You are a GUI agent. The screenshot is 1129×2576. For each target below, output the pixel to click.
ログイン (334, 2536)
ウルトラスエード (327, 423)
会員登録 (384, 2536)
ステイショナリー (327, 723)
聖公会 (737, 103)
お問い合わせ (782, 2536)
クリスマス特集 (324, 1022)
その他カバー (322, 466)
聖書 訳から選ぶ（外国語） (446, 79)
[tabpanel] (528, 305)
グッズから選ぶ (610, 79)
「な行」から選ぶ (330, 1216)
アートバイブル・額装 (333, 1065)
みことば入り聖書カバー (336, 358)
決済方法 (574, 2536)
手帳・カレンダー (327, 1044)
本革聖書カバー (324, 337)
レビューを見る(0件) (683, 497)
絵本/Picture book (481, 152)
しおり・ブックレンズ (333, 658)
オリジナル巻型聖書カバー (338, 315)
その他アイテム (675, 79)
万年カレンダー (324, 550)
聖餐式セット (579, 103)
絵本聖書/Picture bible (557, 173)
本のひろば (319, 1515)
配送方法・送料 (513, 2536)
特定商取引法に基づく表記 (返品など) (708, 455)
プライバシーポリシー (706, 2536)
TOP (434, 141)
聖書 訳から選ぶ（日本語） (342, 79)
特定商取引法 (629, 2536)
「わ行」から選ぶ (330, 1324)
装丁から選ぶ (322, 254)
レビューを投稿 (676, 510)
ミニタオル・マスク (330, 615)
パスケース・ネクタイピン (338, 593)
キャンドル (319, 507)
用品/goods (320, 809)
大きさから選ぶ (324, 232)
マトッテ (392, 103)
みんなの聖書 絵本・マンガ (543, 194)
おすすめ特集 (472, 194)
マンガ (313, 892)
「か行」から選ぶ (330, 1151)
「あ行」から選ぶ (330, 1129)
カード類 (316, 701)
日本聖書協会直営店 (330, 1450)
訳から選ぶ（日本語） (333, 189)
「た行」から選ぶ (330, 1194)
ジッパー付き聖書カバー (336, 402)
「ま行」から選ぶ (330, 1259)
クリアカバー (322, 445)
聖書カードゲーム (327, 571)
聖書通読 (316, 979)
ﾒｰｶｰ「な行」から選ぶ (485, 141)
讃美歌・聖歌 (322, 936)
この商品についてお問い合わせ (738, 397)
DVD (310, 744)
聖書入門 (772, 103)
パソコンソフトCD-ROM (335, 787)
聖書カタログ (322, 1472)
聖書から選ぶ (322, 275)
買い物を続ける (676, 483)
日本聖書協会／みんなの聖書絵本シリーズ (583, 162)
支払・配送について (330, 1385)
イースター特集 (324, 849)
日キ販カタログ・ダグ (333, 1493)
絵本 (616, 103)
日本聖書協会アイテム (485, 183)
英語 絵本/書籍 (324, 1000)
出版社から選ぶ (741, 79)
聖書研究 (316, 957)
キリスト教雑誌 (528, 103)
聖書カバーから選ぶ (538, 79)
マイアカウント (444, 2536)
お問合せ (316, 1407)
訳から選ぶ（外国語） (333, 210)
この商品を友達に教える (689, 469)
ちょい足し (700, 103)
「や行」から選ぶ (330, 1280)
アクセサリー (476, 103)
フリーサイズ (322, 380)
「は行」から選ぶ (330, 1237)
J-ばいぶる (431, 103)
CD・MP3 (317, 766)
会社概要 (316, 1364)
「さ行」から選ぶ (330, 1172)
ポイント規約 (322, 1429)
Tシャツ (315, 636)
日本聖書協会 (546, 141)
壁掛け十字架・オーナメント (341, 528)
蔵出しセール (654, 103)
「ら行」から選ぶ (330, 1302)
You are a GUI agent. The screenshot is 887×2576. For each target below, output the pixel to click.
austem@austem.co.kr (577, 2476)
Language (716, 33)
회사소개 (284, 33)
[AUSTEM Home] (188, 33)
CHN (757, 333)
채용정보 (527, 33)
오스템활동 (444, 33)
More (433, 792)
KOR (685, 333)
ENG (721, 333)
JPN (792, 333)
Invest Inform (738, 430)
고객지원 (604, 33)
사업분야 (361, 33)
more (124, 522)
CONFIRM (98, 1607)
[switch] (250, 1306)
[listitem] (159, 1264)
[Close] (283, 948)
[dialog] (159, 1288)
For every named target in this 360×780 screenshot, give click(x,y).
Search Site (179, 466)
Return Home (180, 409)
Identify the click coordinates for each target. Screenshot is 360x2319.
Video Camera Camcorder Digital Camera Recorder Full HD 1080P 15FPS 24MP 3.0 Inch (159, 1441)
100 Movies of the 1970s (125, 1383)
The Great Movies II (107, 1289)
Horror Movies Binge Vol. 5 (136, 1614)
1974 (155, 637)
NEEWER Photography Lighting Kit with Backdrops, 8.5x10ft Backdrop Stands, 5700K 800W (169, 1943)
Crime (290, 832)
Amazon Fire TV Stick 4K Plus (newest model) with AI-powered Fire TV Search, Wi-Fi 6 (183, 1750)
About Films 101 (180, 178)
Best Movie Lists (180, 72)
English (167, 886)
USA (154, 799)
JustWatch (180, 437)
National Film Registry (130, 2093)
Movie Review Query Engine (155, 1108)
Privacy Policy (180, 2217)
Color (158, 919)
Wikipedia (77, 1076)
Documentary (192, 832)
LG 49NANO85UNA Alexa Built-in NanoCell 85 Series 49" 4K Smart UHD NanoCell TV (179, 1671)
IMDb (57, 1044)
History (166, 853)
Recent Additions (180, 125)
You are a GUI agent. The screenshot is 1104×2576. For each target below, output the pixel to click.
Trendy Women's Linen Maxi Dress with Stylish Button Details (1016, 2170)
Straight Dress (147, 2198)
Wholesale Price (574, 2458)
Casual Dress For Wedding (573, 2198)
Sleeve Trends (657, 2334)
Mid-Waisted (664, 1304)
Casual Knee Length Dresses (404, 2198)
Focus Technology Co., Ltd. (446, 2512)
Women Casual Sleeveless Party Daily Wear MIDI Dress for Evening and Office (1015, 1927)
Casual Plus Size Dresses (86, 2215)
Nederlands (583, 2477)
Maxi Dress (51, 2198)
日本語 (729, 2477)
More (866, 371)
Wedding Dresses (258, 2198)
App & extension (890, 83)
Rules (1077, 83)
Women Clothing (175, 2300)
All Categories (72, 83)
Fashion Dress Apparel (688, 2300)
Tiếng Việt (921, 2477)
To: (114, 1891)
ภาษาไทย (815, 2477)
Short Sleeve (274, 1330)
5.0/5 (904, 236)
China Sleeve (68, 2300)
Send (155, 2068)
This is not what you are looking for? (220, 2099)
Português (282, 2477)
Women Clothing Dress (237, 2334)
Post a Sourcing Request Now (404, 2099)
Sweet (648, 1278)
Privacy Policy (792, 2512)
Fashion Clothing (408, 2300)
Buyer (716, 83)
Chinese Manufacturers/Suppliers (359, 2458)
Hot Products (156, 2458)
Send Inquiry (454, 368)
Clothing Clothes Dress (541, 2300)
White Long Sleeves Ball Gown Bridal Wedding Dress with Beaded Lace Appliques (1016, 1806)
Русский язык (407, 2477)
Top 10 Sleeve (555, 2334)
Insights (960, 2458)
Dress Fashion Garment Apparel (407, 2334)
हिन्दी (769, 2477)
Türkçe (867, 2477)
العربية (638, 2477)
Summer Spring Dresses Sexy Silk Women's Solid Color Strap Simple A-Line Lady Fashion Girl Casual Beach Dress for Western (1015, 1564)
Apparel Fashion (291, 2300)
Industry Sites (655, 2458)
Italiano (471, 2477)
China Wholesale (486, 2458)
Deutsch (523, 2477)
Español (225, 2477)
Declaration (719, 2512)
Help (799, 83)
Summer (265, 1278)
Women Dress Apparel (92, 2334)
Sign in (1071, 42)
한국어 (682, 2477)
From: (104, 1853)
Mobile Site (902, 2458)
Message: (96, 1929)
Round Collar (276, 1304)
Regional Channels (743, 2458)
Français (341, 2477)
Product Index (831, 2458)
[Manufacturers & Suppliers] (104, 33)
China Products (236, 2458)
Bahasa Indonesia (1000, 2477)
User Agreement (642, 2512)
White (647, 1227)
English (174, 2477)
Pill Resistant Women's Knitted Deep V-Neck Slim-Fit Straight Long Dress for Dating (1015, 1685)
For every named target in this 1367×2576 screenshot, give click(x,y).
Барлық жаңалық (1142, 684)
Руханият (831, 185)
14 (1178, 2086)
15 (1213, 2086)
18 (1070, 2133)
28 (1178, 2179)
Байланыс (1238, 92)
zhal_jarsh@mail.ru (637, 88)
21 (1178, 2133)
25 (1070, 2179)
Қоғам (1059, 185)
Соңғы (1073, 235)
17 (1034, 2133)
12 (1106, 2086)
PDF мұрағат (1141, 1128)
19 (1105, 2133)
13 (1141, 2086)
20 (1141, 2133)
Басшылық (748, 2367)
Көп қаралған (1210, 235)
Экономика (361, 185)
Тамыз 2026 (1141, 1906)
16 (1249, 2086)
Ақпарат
-=-=-=-=-
Among the records above, extract exactly the lines from the line with "レビューを見る(0件) (683, 497)" to the line with "聖書通読 (316, 979)", both lines included, and leave out the rest.

Written answer |
レビューを見る(0件) (683, 497)
絵本/Picture book (481, 152)
しおり・ブックレンズ (333, 658)
オリジナル巻型聖書カバー (338, 315)
その他アイテム (675, 79)
万年カレンダー (324, 550)
聖餐式セット (579, 103)
絵本聖書/Picture bible (557, 173)
本のひろば (319, 1515)
配送方法・送料 (513, 2536)
特定商取引法に基づく表記 (返品など) (708, 455)
プライバシーポリシー (706, 2536)
TOP (434, 141)
聖書 訳から選ぶ（日本語） (342, 79)
特定商取引法 (629, 2536)
「わ行」から選ぶ (330, 1324)
装丁から選ぶ (322, 254)
レビューを投稿 (676, 510)
ミニタオル・マスク (330, 615)
パスケース・ネクタイピン (338, 593)
キャンドル (319, 507)
用品/goods (320, 809)
大きさから選ぶ (324, 232)
マトッテ (392, 103)
みんなの聖書 絵本・マンガ (543, 194)
おすすめ特集 (472, 194)
マンガ (313, 892)
「か行」から選ぶ (330, 1151)
「あ行」から選ぶ (330, 1129)
カード類 (316, 701)
日本聖書協会直営店 (330, 1450)
訳から選ぶ（日本語） (333, 189)
「た行」から選ぶ (330, 1194)
ジッパー付き聖書カバー (336, 402)
「ま行」から選ぶ (330, 1259)
クリアカバー (322, 445)
聖書カードゲーム (327, 571)
聖書通読 (316, 979)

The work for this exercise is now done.